The social network, which describes itself as a ‘personalised discovery machine’ lets users ‘pin’ an interest like a street-style picture, or recipe, to the site. With over 30 billion pins since it went live in 2010, the company is heavily invested in keeping on top of its data.
It has seen an average boost of 400 unique users, 800 pageviews and 1,500 custom charts created and updated daily since October last year and it is reported to have raised $367million (£246 million) in new equity from new and existing investors, taking its total funding to $1.1bn (£740 million).
The internal Pinalytics system uses data processing pipeline Thrift as an interface on Apache HBase databases, as well as a web application user-interface (UI) for dashboards. The firm needed infrastructure that could scale to help it understand the context and user intent of every pin, so looked at incorporating the Hadoop platform.
Discussing the project at the European conference, Gade explained how the data modelling tool uses HBase to store reporting data and Thrift services to scan and aggregate tags like country or gender of user.
“We chose HBase instead of MySQL because there was no application-level sharding,” he added.
This meant the scrapbooking site's developers could use simplified filtering instead of sharding - the partitioning of a database - on the application level using Hbase’s FuzzyRowFilter.

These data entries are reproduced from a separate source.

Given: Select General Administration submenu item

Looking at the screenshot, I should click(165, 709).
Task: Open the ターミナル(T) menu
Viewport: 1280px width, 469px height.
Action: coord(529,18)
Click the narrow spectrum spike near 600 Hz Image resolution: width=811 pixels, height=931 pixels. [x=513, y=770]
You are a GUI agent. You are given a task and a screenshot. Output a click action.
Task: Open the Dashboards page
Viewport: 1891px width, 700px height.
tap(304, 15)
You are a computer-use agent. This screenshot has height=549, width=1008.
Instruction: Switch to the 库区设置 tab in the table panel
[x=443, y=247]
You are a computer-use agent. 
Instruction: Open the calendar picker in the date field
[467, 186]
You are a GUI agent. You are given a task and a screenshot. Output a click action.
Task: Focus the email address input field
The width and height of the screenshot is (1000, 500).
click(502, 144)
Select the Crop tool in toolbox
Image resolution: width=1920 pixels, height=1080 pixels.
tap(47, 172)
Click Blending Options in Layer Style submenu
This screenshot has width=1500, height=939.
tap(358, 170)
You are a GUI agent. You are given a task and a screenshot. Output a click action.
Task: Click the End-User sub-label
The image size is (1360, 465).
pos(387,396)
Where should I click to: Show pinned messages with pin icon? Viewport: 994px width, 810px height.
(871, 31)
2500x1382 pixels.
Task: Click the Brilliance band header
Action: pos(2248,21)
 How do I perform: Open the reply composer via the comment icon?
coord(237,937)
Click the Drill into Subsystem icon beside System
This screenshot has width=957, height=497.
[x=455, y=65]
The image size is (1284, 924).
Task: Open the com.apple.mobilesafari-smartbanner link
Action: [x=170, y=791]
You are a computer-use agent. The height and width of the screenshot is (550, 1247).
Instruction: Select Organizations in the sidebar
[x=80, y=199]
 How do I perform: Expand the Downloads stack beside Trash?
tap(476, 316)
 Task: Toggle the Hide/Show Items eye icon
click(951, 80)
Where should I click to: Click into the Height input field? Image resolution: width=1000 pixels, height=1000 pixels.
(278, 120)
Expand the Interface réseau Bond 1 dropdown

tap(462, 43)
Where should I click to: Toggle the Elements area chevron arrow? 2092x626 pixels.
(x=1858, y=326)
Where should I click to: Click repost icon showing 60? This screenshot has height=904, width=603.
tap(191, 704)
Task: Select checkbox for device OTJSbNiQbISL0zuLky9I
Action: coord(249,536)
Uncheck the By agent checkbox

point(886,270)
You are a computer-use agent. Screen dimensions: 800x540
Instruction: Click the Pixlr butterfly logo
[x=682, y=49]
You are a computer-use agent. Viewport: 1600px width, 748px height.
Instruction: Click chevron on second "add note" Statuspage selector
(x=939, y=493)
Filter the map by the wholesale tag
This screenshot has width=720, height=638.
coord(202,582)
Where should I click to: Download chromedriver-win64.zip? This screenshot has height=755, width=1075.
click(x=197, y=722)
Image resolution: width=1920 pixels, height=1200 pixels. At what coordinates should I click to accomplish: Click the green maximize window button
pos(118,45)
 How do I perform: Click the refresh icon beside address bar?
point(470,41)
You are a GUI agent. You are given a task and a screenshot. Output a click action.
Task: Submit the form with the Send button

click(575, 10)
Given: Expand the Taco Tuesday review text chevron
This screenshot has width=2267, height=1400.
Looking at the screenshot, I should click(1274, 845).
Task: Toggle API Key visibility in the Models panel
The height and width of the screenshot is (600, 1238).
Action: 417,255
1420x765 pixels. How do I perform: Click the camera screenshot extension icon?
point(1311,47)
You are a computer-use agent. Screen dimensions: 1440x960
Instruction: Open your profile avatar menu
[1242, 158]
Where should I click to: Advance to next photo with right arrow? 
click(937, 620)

Pinalytics’ reporting mechanism is a client library written in Python, Gade said. This lets employees create a weekly active user report, specify queries - like the date and to filter spam. This helps the team monitor user registrations and to monitor retention, which Gade said had contributed to the site’s impressive traffic growth.
The front-end also includes an anomalous metric tracker, which spots any inconsistencies and sends emails to employees that use the dashboard for analysis. It also has formatted dashboards for reporting so the data can be presented to Pinterest and its partners' senior management.
Pinterest couldn’t find a good open source workflow management system, Gade told the summit, so it built its own on Hadoop and recently open sourced the code, which was put on GitHub last month.
Again, Pinterest used Hadoop to build the developer’s job tool.
Already working entirely in the cloud, the firm chose Hadoop to “take advantage of the elasticity."
“We wanted to be able to spin as many clusters as possible as we change and grow," Gade said.
Pinterest's site is hosted in AWS where it stores over eight billion objects and 400 terabytes of data. It uses Amazon Simple Storage Service (S3) and Amazon Elastic Compute Cloud (E3).
Gade, a former Twitter employee, and his data team builds core data infrastructure to support Pinterest's data tools and services as well as working on cutting-edge big data technologies like Apache's Kafka, Hadoop and Storm as well as Amazon Web Service's Redshift.